Job:
Can you copy out the records word for word, starting with the line that contains "Describe the element at coordinates (102, 1092)" and going on through the line that contains "so click(x=2087, y=1122).", with both of those lines included?

Given data:
::::

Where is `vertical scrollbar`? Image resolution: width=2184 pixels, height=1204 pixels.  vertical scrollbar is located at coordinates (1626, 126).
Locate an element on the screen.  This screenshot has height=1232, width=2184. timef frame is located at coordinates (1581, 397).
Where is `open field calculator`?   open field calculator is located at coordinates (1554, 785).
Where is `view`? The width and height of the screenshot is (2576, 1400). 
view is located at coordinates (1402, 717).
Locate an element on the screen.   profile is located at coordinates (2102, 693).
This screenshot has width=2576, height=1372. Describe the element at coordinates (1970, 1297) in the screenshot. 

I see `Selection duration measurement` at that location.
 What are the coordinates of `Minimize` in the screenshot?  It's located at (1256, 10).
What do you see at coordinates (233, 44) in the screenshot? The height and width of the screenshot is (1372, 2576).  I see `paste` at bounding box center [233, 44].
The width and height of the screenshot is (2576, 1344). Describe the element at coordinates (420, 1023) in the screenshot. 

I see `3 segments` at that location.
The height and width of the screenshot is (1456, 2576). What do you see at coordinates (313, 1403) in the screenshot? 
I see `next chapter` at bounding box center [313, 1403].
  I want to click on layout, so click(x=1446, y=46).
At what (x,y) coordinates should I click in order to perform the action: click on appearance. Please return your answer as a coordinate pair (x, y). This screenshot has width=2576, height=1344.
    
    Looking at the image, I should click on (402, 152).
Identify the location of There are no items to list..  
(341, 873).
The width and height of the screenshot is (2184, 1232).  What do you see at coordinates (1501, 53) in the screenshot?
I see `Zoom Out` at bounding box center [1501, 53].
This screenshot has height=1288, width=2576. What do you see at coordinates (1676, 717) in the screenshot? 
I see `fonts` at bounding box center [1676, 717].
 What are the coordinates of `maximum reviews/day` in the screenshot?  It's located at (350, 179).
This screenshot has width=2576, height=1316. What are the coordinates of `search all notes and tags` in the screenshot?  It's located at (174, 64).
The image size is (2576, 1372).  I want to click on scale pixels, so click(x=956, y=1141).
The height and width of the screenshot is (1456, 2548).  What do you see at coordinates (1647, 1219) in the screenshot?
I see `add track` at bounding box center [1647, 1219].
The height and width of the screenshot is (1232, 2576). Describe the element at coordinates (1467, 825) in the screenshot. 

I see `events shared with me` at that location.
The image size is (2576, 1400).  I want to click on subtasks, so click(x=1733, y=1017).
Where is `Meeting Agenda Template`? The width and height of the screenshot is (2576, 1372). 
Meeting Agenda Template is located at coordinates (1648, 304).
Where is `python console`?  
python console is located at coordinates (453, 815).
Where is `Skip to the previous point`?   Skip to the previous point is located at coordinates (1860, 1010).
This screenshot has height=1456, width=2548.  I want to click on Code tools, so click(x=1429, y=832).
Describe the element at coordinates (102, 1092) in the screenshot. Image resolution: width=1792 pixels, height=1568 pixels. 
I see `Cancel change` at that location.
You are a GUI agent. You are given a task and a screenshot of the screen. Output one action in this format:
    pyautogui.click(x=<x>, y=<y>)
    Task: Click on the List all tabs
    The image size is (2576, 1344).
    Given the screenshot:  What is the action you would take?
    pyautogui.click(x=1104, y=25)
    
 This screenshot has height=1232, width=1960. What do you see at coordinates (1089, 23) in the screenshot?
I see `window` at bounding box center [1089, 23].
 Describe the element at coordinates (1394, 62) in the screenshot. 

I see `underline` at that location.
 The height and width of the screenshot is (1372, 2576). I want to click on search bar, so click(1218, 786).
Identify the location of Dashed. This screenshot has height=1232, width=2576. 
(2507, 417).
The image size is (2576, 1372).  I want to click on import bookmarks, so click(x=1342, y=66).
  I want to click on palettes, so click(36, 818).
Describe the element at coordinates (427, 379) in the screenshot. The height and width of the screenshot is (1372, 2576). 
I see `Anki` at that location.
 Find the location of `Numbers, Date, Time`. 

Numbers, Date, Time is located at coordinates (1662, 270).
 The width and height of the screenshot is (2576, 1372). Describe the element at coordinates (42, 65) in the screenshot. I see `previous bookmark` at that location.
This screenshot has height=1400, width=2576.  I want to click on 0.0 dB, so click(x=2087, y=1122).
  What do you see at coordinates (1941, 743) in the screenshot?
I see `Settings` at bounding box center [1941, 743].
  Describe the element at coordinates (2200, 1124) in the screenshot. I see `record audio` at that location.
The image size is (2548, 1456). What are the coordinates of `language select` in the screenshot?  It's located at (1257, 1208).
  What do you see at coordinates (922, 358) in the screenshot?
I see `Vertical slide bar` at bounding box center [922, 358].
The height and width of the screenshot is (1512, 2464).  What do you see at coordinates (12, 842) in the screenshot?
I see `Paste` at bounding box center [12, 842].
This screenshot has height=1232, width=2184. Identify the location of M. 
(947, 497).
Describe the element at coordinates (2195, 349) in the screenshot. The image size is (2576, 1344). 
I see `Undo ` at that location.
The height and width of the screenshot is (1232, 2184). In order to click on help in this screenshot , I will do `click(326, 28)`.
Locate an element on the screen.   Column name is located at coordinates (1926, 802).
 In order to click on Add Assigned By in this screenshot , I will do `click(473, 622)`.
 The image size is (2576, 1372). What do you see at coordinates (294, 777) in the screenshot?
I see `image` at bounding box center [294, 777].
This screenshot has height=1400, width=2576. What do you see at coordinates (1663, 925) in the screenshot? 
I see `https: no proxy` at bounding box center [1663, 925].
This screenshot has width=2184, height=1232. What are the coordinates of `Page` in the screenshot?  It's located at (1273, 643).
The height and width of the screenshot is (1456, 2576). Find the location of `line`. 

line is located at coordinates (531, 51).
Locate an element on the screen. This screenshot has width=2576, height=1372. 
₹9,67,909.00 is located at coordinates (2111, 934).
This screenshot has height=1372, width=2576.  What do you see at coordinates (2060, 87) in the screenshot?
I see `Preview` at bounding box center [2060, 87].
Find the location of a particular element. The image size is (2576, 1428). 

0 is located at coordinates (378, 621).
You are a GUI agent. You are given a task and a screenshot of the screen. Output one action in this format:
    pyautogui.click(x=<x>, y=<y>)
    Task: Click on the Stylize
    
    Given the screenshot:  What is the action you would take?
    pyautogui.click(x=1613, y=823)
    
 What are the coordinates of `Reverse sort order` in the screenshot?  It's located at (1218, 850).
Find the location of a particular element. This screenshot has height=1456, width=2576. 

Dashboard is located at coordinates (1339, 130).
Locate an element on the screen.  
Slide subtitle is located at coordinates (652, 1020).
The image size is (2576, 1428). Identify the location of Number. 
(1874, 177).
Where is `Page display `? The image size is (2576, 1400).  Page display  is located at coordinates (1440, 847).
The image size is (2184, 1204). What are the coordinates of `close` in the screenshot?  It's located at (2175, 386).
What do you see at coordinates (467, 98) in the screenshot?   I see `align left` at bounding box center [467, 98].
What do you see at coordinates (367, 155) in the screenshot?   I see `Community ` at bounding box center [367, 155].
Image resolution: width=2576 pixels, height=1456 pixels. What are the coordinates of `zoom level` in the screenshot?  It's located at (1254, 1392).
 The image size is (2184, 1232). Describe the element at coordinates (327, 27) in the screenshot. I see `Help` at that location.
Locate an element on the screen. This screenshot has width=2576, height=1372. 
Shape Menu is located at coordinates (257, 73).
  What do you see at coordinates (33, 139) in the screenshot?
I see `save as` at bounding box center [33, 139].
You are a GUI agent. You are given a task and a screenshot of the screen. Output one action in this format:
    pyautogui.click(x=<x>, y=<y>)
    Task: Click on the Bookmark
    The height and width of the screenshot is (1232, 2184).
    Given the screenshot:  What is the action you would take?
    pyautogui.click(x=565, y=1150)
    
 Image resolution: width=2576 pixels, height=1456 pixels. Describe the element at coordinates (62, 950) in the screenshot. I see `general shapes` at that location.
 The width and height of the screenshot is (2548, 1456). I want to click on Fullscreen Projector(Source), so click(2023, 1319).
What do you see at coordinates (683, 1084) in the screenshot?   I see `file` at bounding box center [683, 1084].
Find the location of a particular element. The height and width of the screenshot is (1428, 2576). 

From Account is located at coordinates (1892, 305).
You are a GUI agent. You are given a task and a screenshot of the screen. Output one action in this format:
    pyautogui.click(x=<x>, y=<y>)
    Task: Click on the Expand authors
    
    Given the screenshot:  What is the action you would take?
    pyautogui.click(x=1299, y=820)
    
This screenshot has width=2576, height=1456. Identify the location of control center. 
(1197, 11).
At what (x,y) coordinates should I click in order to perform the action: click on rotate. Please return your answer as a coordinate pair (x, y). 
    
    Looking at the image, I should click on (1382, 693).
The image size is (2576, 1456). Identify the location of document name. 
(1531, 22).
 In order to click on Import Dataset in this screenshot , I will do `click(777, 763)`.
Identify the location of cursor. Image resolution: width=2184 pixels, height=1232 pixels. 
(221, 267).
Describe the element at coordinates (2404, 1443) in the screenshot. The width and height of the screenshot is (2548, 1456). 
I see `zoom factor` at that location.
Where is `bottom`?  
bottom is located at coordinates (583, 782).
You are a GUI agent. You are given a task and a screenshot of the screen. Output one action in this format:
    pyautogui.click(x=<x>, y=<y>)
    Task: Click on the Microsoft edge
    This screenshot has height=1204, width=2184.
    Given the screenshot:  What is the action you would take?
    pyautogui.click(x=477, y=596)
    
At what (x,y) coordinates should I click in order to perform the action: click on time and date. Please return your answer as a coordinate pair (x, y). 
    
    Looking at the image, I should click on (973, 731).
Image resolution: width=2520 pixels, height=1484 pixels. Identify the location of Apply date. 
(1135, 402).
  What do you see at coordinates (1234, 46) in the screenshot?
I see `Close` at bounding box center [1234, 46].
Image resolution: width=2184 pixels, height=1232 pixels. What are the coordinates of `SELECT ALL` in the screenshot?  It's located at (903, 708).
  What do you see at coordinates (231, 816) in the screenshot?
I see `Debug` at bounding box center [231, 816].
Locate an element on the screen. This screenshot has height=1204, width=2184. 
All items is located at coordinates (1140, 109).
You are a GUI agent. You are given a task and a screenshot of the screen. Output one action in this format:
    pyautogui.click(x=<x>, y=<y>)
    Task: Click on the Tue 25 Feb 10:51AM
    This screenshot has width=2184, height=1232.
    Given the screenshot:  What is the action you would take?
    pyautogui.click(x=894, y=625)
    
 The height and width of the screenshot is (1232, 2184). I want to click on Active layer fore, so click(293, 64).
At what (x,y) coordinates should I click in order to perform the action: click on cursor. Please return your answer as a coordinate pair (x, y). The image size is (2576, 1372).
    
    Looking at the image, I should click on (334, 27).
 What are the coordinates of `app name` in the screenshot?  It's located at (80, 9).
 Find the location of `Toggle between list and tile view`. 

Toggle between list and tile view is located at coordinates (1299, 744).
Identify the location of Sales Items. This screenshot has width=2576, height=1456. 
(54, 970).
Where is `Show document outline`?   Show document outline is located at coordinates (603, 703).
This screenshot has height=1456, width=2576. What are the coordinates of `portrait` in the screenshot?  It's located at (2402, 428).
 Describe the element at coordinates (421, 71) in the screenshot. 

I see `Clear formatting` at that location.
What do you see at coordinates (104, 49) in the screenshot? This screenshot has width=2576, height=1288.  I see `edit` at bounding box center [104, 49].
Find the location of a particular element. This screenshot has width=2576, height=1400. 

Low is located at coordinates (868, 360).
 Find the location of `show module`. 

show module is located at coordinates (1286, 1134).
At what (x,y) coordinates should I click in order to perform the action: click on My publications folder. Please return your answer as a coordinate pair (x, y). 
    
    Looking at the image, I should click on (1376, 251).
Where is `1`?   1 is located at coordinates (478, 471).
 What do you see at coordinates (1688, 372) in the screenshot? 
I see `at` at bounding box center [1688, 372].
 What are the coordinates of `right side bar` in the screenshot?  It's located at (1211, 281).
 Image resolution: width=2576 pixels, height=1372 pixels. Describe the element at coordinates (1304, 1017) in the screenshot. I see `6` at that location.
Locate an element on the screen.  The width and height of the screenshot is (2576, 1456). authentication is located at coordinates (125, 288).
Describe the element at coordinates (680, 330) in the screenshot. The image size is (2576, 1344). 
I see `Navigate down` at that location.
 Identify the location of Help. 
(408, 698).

::::

The reply:
Describe the element at coordinates (102, 1092) in the screenshot. Image resolution: width=1792 pixels, height=1568 pixels. 
I see `Cancel change` at that location.
You are a GUI agent. You are given a task and a screenshot of the screen. Output one action in this format:
    pyautogui.click(x=<x>, y=<y>)
    Task: Click on the List all tabs
    The image size is (2576, 1344).
    Given the screenshot:  What is the action you would take?
    pyautogui.click(x=1104, y=25)
    
 This screenshot has height=1232, width=1960. What do you see at coordinates (1089, 23) in the screenshot?
I see `window` at bounding box center [1089, 23].
 Describe the element at coordinates (1394, 62) in the screenshot. 

I see `underline` at that location.
 The height and width of the screenshot is (1372, 2576). I want to click on search bar, so click(1218, 786).
Identify the location of Dashed. This screenshot has height=1232, width=2576. 
(2507, 417).
The image size is (2576, 1372).  I want to click on import bookmarks, so click(x=1342, y=66).
  I want to click on palettes, so click(36, 818).
Describe the element at coordinates (427, 379) in the screenshot. The height and width of the screenshot is (1372, 2576). 
I see `Anki` at that location.
 Find the location of `Numbers, Date, Time`. 

Numbers, Date, Time is located at coordinates (1662, 270).
 The width and height of the screenshot is (2576, 1372). Describe the element at coordinates (42, 65) in the screenshot. I see `previous bookmark` at that location.
This screenshot has height=1400, width=2576.  I want to click on 0.0 dB, so click(x=2087, y=1122).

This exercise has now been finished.